To do:
Starting with the first line, output the data exactly, through to the last line.

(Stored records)
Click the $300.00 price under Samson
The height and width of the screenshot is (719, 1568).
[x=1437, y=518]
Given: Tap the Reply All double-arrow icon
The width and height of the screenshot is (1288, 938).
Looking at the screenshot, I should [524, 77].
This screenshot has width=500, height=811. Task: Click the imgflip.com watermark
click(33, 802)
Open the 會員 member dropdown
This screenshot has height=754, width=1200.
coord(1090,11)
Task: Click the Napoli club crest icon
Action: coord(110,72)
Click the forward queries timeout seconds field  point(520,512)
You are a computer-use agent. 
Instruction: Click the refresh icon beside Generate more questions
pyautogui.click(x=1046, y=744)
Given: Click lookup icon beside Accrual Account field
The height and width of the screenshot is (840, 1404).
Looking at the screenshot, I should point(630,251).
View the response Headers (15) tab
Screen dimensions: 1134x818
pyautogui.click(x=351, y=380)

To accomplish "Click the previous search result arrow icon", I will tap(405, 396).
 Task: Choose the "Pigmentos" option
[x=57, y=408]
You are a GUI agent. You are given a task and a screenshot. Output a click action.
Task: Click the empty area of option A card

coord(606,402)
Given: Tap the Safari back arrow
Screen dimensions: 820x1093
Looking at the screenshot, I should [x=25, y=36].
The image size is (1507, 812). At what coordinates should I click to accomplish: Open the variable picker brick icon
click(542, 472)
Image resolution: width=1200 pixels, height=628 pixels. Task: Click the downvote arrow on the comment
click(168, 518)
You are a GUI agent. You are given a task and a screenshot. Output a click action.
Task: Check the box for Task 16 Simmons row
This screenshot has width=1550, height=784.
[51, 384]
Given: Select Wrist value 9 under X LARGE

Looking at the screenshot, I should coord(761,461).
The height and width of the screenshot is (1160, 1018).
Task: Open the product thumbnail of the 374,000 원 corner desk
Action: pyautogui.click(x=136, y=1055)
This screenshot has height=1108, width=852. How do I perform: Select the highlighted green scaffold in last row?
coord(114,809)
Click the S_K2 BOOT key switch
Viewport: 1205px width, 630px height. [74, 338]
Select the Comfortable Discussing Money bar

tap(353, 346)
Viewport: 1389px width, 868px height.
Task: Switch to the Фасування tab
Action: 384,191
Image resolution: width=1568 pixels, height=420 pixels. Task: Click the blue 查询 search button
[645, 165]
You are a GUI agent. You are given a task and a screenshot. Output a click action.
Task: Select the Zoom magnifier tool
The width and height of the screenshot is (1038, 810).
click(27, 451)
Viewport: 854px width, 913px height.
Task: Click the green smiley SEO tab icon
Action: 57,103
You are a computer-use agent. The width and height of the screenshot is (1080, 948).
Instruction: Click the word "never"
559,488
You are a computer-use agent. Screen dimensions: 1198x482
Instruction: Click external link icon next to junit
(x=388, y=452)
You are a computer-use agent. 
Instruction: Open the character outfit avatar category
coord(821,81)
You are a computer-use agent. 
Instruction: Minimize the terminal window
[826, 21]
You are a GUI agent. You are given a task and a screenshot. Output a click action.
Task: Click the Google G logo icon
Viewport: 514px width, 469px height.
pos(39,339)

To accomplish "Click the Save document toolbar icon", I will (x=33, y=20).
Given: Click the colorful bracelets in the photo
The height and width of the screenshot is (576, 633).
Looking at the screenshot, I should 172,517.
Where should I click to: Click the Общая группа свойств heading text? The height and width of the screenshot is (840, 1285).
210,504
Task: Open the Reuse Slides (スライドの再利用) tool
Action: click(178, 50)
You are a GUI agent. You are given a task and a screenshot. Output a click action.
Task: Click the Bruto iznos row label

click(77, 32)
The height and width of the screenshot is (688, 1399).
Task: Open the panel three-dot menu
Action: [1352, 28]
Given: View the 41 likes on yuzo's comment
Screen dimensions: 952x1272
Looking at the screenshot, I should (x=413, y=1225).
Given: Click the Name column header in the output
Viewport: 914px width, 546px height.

Task solution:
Click the $300.00 price under Samson
The height and width of the screenshot is (719, 1568).
[x=1437, y=518]
Given: Tap the Reply All double-arrow icon
The width and height of the screenshot is (1288, 938).
Looking at the screenshot, I should [524, 77].
This screenshot has width=500, height=811. Task: Click the imgflip.com watermark
click(33, 802)
Open the 會員 member dropdown
This screenshot has height=754, width=1200.
coord(1090,11)
Task: Click the Napoli club crest icon
Action: coord(110,72)
Click the forward queries timeout seconds field  point(520,512)
You are a computer-use agent. 
Instruction: Click the refresh icon beside Generate more questions
pyautogui.click(x=1046, y=744)
Given: Click lookup icon beside Accrual Account field
The height and width of the screenshot is (840, 1404).
Looking at the screenshot, I should point(630,251).
View the response Headers (15) tab
Screen dimensions: 1134x818
pyautogui.click(x=351, y=380)

To accomplish "Click the previous search result arrow icon", I will tap(405, 396).
 Task: Choose the "Pigmentos" option
[x=57, y=408]
You are a GUI agent. You are given a task and a screenshot. Output a click action.
Task: Click the empty area of option A card

coord(606,402)
Given: Tap the Safari back arrow
Screen dimensions: 820x1093
Looking at the screenshot, I should [x=25, y=36].
The image size is (1507, 812). At what coordinates should I click to accomplish: Open the variable picker brick icon
click(542, 472)
Image resolution: width=1200 pixels, height=628 pixels. Task: Click the downvote arrow on the comment
click(168, 518)
You are a GUI agent. You are given a task and a screenshot. Output a click action.
Task: Check the box for Task 16 Simmons row
This screenshot has width=1550, height=784.
[51, 384]
Given: Select Wrist value 9 under X LARGE

Looking at the screenshot, I should coord(761,461).
The height and width of the screenshot is (1160, 1018).
Task: Open the product thumbnail of the 374,000 원 corner desk
Action: pyautogui.click(x=136, y=1055)
This screenshot has height=1108, width=852. How do I perform: Select the highlighted green scaffold in last row?
coord(114,809)
Click the S_K2 BOOT key switch
Viewport: 1205px width, 630px height. [74, 338]
Select the Comfortable Discussing Money bar

tap(353, 346)
Viewport: 1389px width, 868px height.
Task: Switch to the Фасування tab
Action: 384,191
Image resolution: width=1568 pixels, height=420 pixels. Task: Click the blue 查询 search button
[645, 165]
You are a GUI agent. You are given a task and a screenshot. Output a click action.
Task: Select the Zoom magnifier tool
The width and height of the screenshot is (1038, 810).
click(27, 451)
Viewport: 854px width, 913px height.
Task: Click the green smiley SEO tab icon
Action: 57,103
You are a computer-use agent. The width and height of the screenshot is (1080, 948).
Instruction: Click the word "never"
559,488
You are a computer-use agent. Screen dimensions: 1198x482
Instruction: Click external link icon next to junit
(x=388, y=452)
You are a computer-use agent. 
Instruction: Open the character outfit avatar category
coord(821,81)
You are a computer-use agent. 
Instruction: Minimize the terminal window
[826, 21]
You are a GUI agent. You are given a task and a screenshot. Output a click action.
Task: Click the Google G logo icon
Viewport: 514px width, 469px height.
pos(39,339)

To accomplish "Click the Save document toolbar icon", I will (x=33, y=20).
Given: Click the colorful bracelets in the photo
The height and width of the screenshot is (576, 633).
Looking at the screenshot, I should 172,517.
Where should I click to: Click the Общая группа свойств heading text? The height and width of the screenshot is (840, 1285).
210,504
Task: Open the Reuse Slides (スライドの再利用) tool
Action: click(178, 50)
You are a GUI agent. You are given a task and a screenshot. Output a click action.
Task: Click the Bruto iznos row label

click(77, 32)
The height and width of the screenshot is (688, 1399).
Task: Open the panel three-dot menu
Action: [1352, 28]
Given: View the 41 likes on yuzo's comment
Screen dimensions: 952x1272
Looking at the screenshot, I should (x=413, y=1225).
Given: Click the Name column header in the output
Viewport: 914px width, 546px height.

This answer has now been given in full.